As for transmission, the next big powerline BC Hydro plans to build is a 500-kV line from Prince George to Terrace. This involves building 445 kilometres of new high-voltage transmission lines.

“Someone’s going to have to do the actual engineering and then the construction,” said Barry Penner, a former B.C. environment minister who now chairs the Energy Futures Initiative. “That’s going to be a major, multi-year project.”

Electrical engineering and construction firms like Westpark Electric and Lex Engineering are hoping to benefit from increased spending on clean power generation and transmission. In the past, Westpark won contracts worth up to $40 million for private run-of-river projects like the Upper Lillooet Hydro Project.

“We built a couple of substations and about 75 kilometres of high-voltage lines through the mountains there,” said Westpark president D’Arcy Soutar.

From 2000 to 2017, Westpark worked almost exclusively with independent power producers (IPPs).

“For the last five years, there’s been essentially none,” Soutar said. “We’ve had to re-shift our focus away from directly supporting IPPs and to supporting other private clients, like mines, for example. I’d like to anticipate an opportunity to get back into that.”

Wind farms require collector systems, substations and transmission lines to connect to the grid. Lex Engineering—a Quanta Services company headquartered in Burnaby—does engineering for substations and transmission lines.

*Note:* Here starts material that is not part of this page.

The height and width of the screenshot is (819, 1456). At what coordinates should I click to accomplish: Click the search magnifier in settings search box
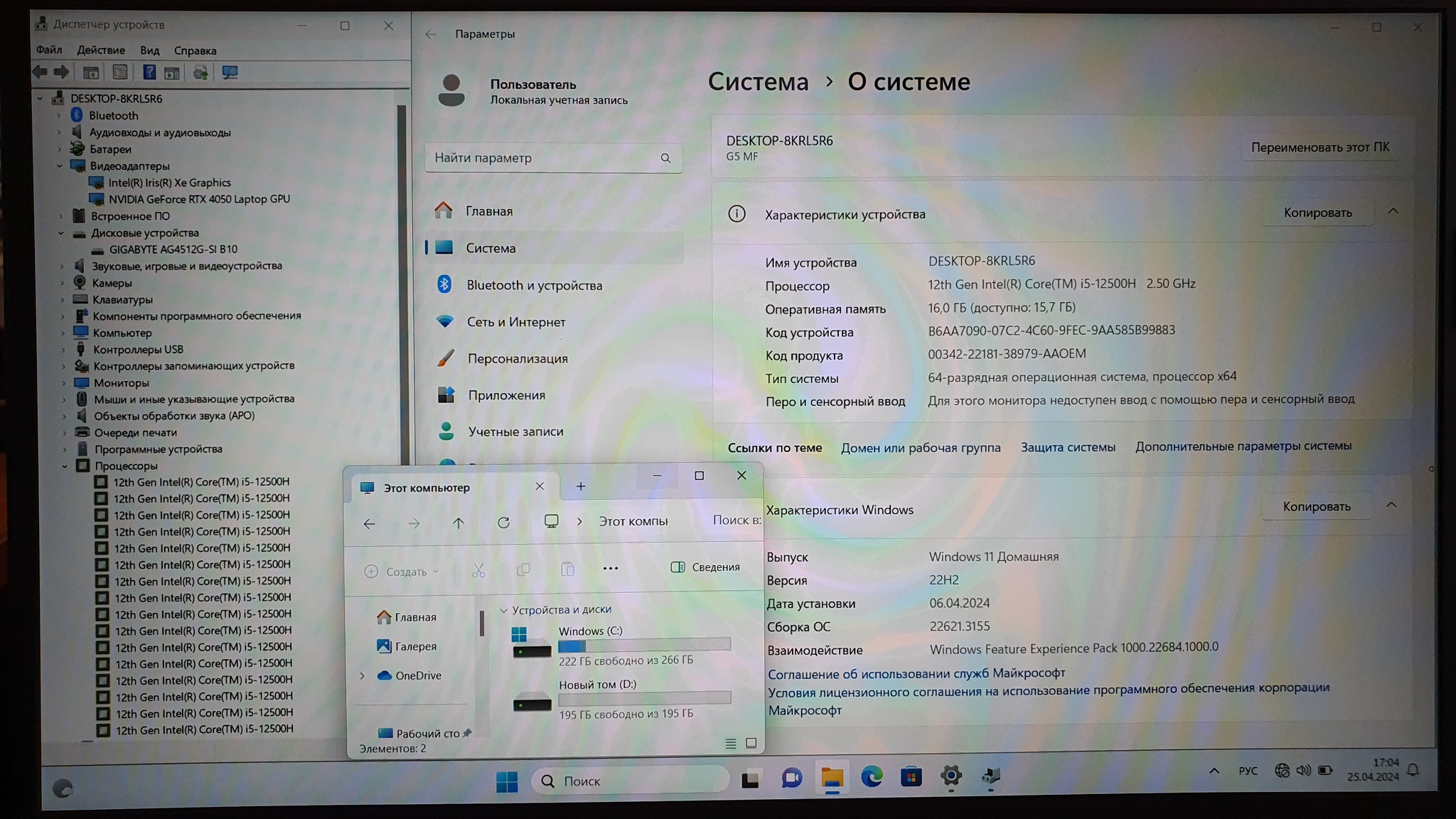coord(665,159)
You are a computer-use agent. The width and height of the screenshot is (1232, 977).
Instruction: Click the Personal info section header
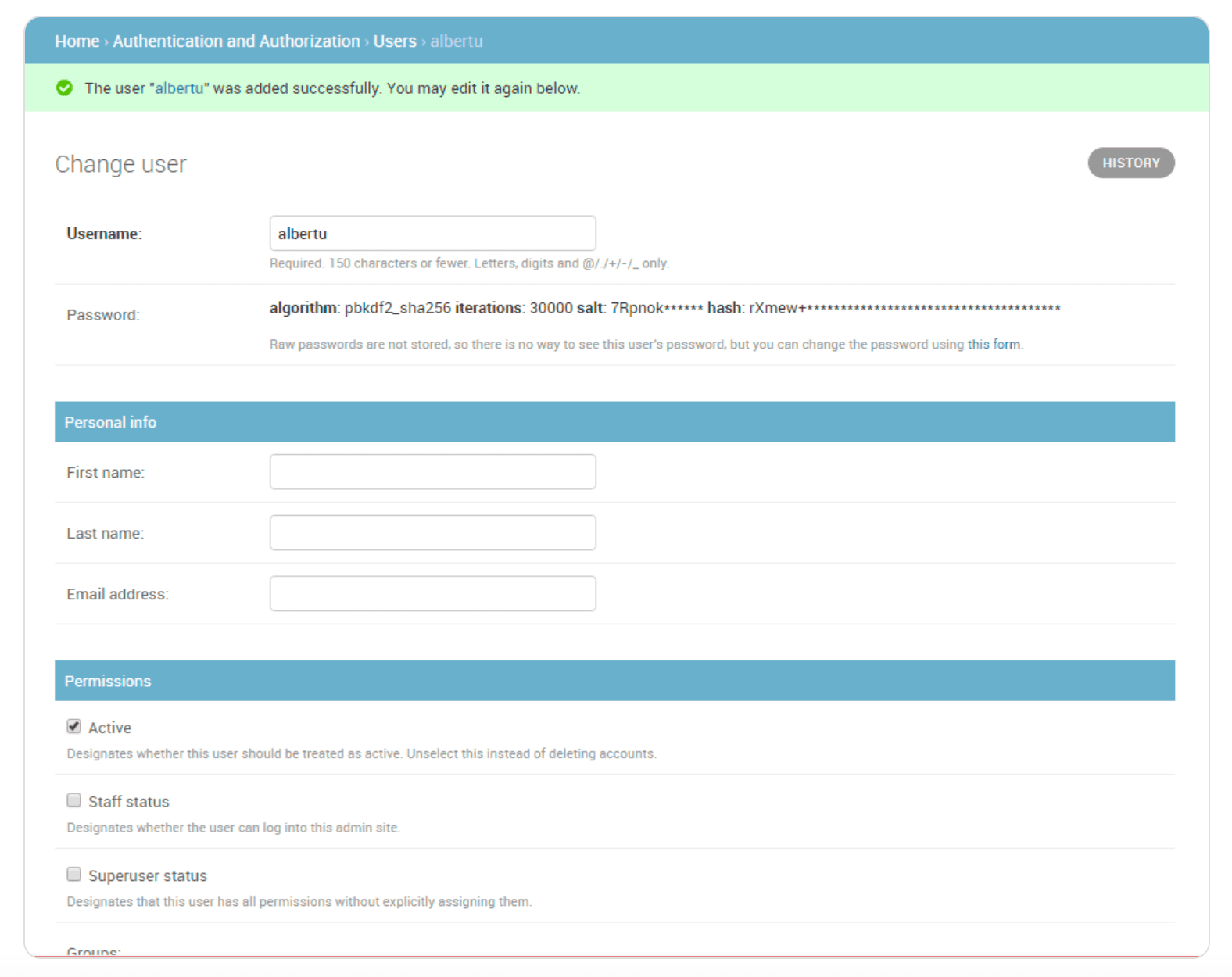tap(110, 422)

The Dokie wind farm (owned by Innergex) is one of the wind energy projects the company has worked on in the past.

“For engineering firms like ourselves, that’s where the opportunities are,” said Lex Engineering vice-president of engineering Paul Fuoco.

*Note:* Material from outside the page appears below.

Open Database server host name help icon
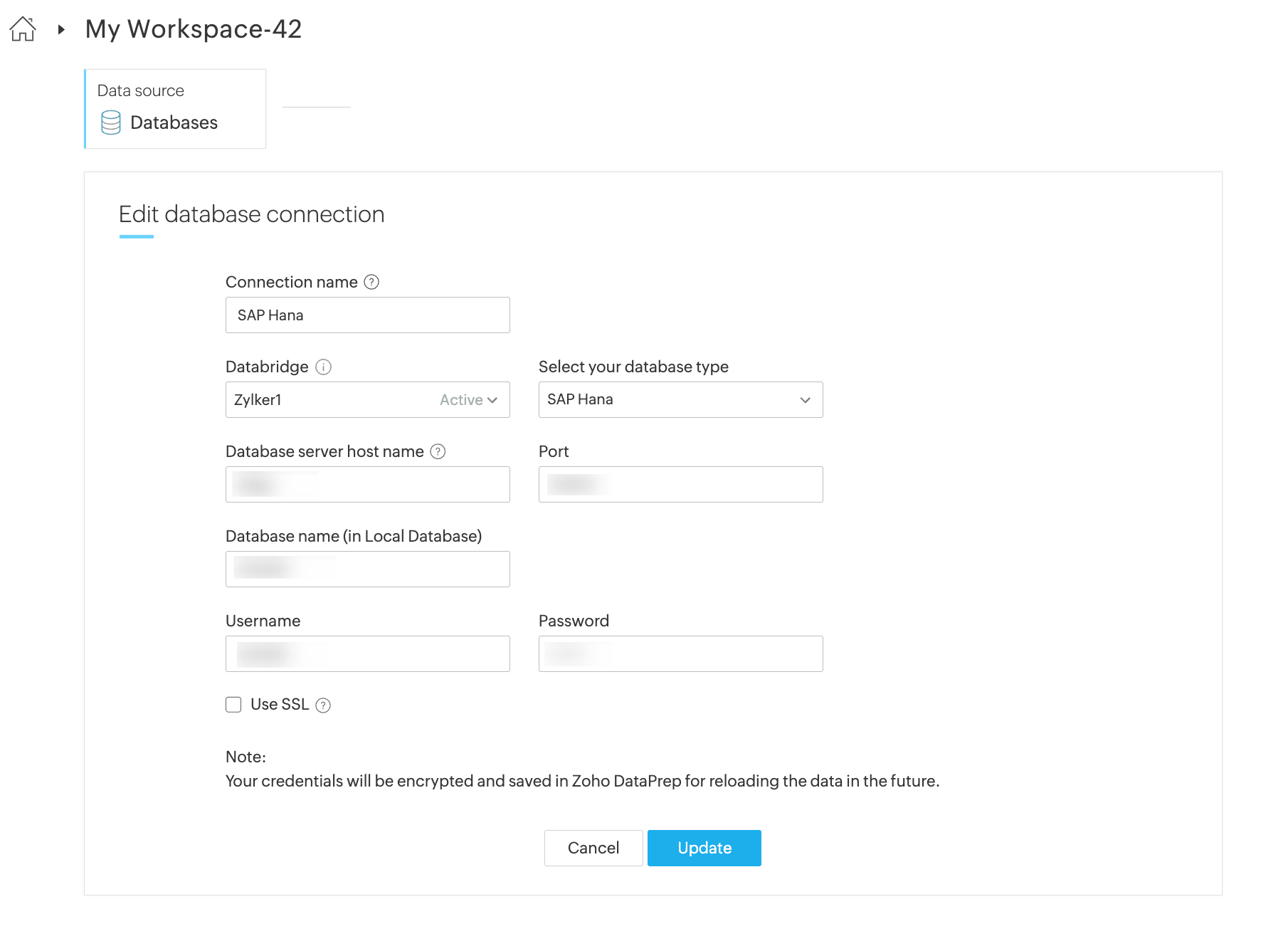Image resolution: width=1288 pixels, height=951 pixels. (x=438, y=452)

There are also opportunities for engineering and construction firms to provide heavy industry with the electrical distribution needed to connect them to the grid. Lex Engineering has been involved, for example, in doing the engineering work for switching natural gas processing plants in B.C. from natural gas turbines to electric drive.

“We’ve been involved in getting them the utility connections, engineering the transmission lines, engineering the substations, and then, once that’s built, transferring them off the local generation and putting them onto the grid,” Fuoco said.

Concerns have been raised recently that B.C.’s power system is too dependent on large hydro. In 2023, the province ended the year as a net importer of electricity, and could again this year, due to drought lowering reservoir levels.

Jose Marti, a professor in the electrical and computer engineering department at the University of British Columbia, doesn’t think that’s a major concern, especially since BC Hydro will soon have another hydro-electric reservoir in the Site C dam. A bigger electrical engineering challenge, he said, is distribution.

Moving electricity from the dam to the home or office building requires stepping the electricity up and down, which involves transformers, distribution lines, circuit breakers and substations. Distribution is the last mile, and includes the interconnections that take power from high-voltage transmission lines, step it down and bring it to the home, office building, mine or pulp mill.

The increased deployment of electric vehicles, EV charging stations and electric heat pumps will place strain on the local distribution systems, Marti warns.

“What is going to be a problem, and for which we will need other solutions, is the electrical vehicle deployment in the cities,” Marti said.

“Right now, the distribution system is at its limit,” he added. “At the moment that EVs are deployed en masse — then they will have real problems.”